[RECORDS TO USE]:
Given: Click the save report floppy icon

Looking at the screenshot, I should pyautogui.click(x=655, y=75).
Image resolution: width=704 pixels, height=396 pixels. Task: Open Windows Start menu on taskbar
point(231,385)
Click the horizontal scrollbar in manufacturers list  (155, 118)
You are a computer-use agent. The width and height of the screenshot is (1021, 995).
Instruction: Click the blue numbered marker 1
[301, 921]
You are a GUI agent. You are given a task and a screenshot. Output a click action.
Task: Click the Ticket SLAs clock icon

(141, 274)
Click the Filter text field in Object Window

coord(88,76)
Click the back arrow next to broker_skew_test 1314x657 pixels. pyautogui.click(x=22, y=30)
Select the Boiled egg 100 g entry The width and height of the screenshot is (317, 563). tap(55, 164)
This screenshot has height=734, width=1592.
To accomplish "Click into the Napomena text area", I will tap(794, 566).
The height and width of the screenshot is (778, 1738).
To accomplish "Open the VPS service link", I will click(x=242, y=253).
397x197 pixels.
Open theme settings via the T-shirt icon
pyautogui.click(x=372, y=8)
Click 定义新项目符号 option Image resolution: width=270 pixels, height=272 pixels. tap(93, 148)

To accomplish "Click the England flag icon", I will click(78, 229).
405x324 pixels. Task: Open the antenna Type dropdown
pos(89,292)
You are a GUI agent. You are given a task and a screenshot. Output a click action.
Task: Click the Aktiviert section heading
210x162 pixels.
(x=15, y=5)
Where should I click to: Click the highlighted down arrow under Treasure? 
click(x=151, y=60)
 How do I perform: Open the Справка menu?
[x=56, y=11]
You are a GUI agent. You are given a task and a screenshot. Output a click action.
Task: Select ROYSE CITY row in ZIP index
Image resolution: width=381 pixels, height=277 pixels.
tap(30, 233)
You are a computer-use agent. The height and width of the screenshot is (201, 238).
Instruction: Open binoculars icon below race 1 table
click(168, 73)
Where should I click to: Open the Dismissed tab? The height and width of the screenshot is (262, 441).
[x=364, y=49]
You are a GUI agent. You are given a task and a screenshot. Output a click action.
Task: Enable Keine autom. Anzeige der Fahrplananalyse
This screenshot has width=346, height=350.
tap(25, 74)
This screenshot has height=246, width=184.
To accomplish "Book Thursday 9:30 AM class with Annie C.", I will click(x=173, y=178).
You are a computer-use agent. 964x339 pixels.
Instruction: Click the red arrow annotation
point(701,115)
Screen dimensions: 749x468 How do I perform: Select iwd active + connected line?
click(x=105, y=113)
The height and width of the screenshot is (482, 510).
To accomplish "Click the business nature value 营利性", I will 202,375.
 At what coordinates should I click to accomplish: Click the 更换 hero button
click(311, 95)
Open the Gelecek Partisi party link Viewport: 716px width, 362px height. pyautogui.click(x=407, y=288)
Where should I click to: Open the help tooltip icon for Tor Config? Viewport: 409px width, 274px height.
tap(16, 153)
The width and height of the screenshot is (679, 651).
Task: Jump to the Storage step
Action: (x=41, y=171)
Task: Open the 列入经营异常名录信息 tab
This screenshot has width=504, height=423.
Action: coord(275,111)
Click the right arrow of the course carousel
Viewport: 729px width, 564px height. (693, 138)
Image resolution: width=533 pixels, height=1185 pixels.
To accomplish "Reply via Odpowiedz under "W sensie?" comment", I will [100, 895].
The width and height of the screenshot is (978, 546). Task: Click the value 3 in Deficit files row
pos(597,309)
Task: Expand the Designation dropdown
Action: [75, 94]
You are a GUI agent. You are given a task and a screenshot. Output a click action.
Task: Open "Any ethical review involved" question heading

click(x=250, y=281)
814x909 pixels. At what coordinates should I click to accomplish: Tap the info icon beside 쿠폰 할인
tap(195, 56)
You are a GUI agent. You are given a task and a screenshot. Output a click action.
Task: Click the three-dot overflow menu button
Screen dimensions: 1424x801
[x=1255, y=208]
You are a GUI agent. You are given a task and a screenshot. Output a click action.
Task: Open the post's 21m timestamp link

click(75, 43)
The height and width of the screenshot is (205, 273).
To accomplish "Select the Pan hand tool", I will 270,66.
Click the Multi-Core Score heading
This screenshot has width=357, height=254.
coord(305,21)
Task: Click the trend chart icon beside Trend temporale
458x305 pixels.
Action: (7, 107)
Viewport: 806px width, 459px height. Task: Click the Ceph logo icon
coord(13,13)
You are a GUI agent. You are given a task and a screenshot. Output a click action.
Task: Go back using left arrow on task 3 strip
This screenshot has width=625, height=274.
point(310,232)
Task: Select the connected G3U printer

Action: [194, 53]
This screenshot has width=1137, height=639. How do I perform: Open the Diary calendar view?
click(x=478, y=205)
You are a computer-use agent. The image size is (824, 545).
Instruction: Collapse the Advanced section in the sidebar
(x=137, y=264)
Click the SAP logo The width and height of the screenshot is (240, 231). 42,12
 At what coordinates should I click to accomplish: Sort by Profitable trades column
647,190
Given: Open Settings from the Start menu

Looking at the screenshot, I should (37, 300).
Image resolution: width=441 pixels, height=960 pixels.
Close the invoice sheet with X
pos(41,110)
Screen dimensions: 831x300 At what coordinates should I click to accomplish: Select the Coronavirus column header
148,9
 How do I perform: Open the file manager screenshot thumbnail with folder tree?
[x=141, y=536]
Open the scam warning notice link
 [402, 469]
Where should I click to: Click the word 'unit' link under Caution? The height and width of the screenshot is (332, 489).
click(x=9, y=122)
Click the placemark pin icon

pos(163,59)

[ACTION ITEM]:
Reproduce each record above exactly, keeping every word as it stands.

[OUTPUT]:
Given: Click the save report floppy icon

Looking at the screenshot, I should pyautogui.click(x=655, y=75).
Image resolution: width=704 pixels, height=396 pixels. Task: Open Windows Start menu on taskbar
point(231,385)
Click the horizontal scrollbar in manufacturers list  (155, 118)
You are a computer-use agent. The width and height of the screenshot is (1021, 995).
Instruction: Click the blue numbered marker 1
[301, 921]
You are a GUI agent. You are given a task and a screenshot. Output a click action.
Task: Click the Ticket SLAs clock icon

(141, 274)
Click the Filter text field in Object Window

coord(88,76)
Click the back arrow next to broker_skew_test 1314x657 pixels. pyautogui.click(x=22, y=30)
Select the Boiled egg 100 g entry The width and height of the screenshot is (317, 563). tap(55, 164)
This screenshot has height=734, width=1592.
To accomplish "Click into the Napomena text area", I will tap(794, 566).
The height and width of the screenshot is (778, 1738).
To accomplish "Open the VPS service link", I will click(x=242, y=253).
397x197 pixels.
Open theme settings via the T-shirt icon
pyautogui.click(x=372, y=8)
Click 定义新项目符号 option Image resolution: width=270 pixels, height=272 pixels. tap(93, 148)

To accomplish "Click the England flag icon", I will click(78, 229).
405x324 pixels. Task: Open the antenna Type dropdown
pos(89,292)
You are a GUI agent. You are given a task and a screenshot. Output a click action.
Task: Click the Aktiviert section heading
210x162 pixels.
(x=15, y=5)
Where should I click to: Click the highlighted down arrow under Treasure? 
click(x=151, y=60)
 How do I perform: Open the Справка menu?
[x=56, y=11]
You are a GUI agent. You are given a task and a screenshot. Output a click action.
Task: Select ROYSE CITY row in ZIP index
Image resolution: width=381 pixels, height=277 pixels.
tap(30, 233)
You are a computer-use agent. The height and width of the screenshot is (201, 238).
Instruction: Open binoculars icon below race 1 table
click(168, 73)
Where should I click to: Open the Dismissed tab? The height and width of the screenshot is (262, 441).
[x=364, y=49]
You are a GUI agent. You are given a task and a screenshot. Output a click action.
Task: Enable Keine autom. Anzeige der Fahrplananalyse
This screenshot has width=346, height=350.
tap(25, 74)
This screenshot has height=246, width=184.
To accomplish "Book Thursday 9:30 AM class with Annie C.", I will click(x=173, y=178).
You are a computer-use agent. 964x339 pixels.
Instruction: Click the red arrow annotation
point(701,115)
Screen dimensions: 749x468 How do I perform: Select iwd active + connected line?
click(x=105, y=113)
The height and width of the screenshot is (482, 510).
To accomplish "Click the business nature value 营利性", I will 202,375.
 At what coordinates should I click to accomplish: Click the 更换 hero button
click(311, 95)
Open the Gelecek Partisi party link Viewport: 716px width, 362px height. pyautogui.click(x=407, y=288)
Where should I click to: Open the help tooltip icon for Tor Config? Viewport: 409px width, 274px height.
tap(16, 153)
The width and height of the screenshot is (679, 651).
Task: Jump to the Storage step
Action: (x=41, y=171)
Task: Open the 列入经营异常名录信息 tab
This screenshot has width=504, height=423.
Action: coord(275,111)
Click the right arrow of the course carousel
Viewport: 729px width, 564px height. (693, 138)
Image resolution: width=533 pixels, height=1185 pixels.
To accomplish "Reply via Odpowiedz under "W sensie?" comment", I will [100, 895].
The width and height of the screenshot is (978, 546). Task: Click the value 3 in Deficit files row
pos(597,309)
Task: Expand the Designation dropdown
Action: [75, 94]
You are a GUI agent. You are given a task and a screenshot. Output a click action.
Task: Open "Any ethical review involved" question heading

click(x=250, y=281)
814x909 pixels. At what coordinates should I click to accomplish: Tap the info icon beside 쿠폰 할인
tap(195, 56)
You are a GUI agent. You are given a task and a screenshot. Output a click action.
Task: Click the three-dot overflow menu button
Screen dimensions: 1424x801
[x=1255, y=208]
You are a GUI agent. You are given a task and a screenshot. Output a click action.
Task: Open the post's 21m timestamp link

click(75, 43)
The height and width of the screenshot is (205, 273).
To accomplish "Select the Pan hand tool", I will 270,66.
Click the Multi-Core Score heading
This screenshot has width=357, height=254.
coord(305,21)
Task: Click the trend chart icon beside Trend temporale
458x305 pixels.
Action: (7, 107)
Viewport: 806px width, 459px height. Task: Click the Ceph logo icon
coord(13,13)
You are a GUI agent. You are given a task and a screenshot. Output a click action.
Task: Go back using left arrow on task 3 strip
This screenshot has width=625, height=274.
point(310,232)
Task: Select the connected G3U printer

Action: [194, 53]
This screenshot has width=1137, height=639. How do I perform: Open the Diary calendar view?
click(x=478, y=205)
You are a computer-use agent. The image size is (824, 545).
Instruction: Collapse the Advanced section in the sidebar
(x=137, y=264)
Click the SAP logo The width and height of the screenshot is (240, 231). 42,12
 At what coordinates should I click to accomplish: Sort by Profitable trades column
647,190
Given: Open Settings from the Start menu

Looking at the screenshot, I should (37, 300).
Image resolution: width=441 pixels, height=960 pixels.
Close the invoice sheet with X
pos(41,110)
Screen dimensions: 831x300 At what coordinates should I click to accomplish: Select the Coronavirus column header
148,9
 How do I perform: Open the file manager screenshot thumbnail with folder tree?
[x=141, y=536]
Open the scam warning notice link
 [402, 469]
Where should I click to: Click the word 'unit' link under Caution? The height and width of the screenshot is (332, 489).
click(x=9, y=122)
Click the placemark pin icon

pos(163,59)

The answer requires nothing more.